• **Direction**: Copy out the lines below word for word, leaving out the pictures.

--- Start Provided material ---

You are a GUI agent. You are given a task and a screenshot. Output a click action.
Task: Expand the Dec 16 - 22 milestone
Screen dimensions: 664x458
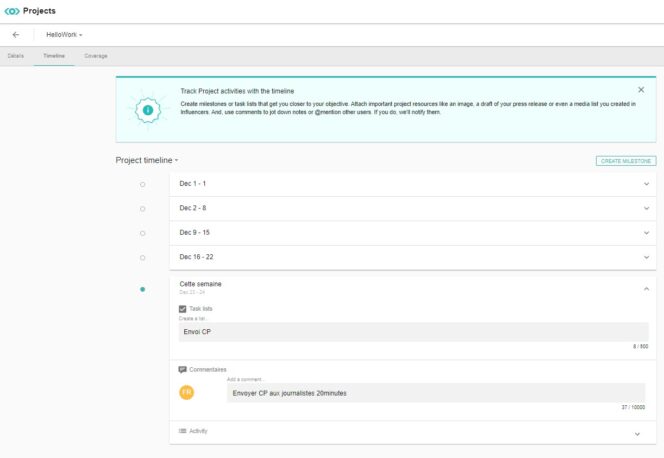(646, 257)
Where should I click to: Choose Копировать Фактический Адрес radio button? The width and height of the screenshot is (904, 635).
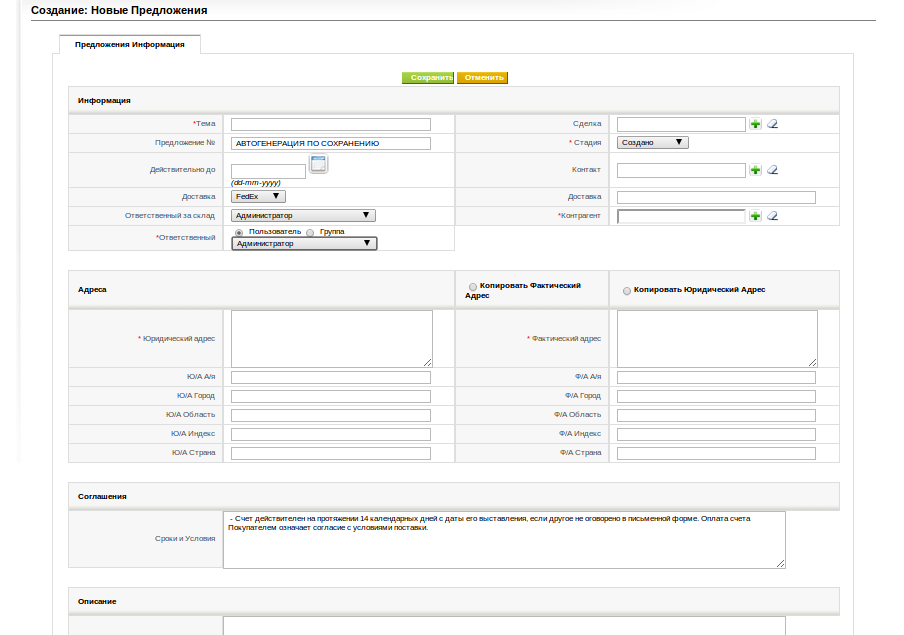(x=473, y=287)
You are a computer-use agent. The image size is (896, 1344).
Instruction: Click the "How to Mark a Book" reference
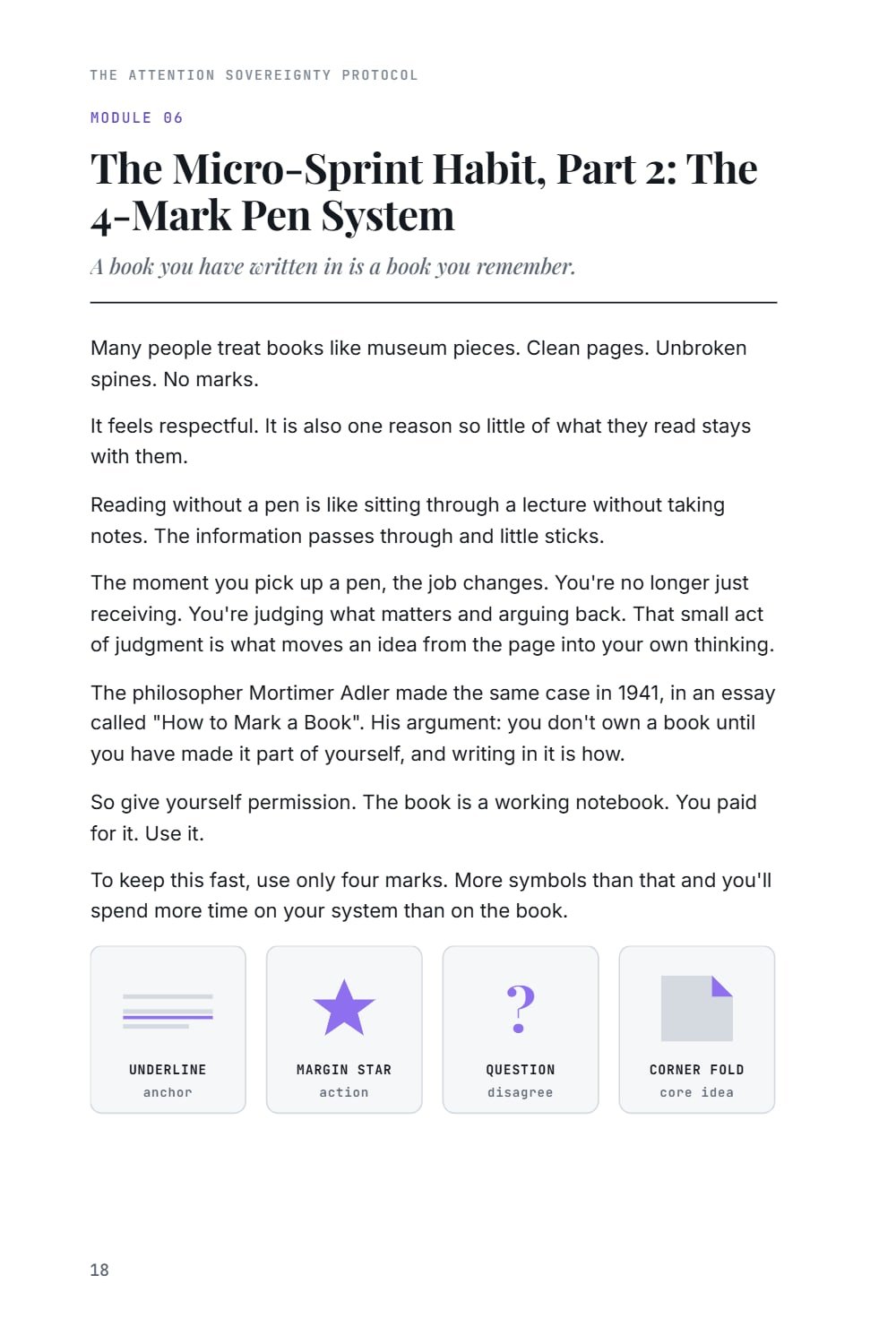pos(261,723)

--- End Provided material ---

• **Task output**:
You are a GUI agent. You are given a task and a screenshot. Output a click action.
Task: Expand the Dec 16 - 22 milestone
Screen dimensions: 664x458
(646, 257)
Where should I click to: Choose Копировать Фактический Адрес radio button? The width and height of the screenshot is (904, 635).
(x=473, y=287)
You are a computer-use agent. The image size is (896, 1344).
Instruction: Click the "How to Mark a Book" reference
pos(261,723)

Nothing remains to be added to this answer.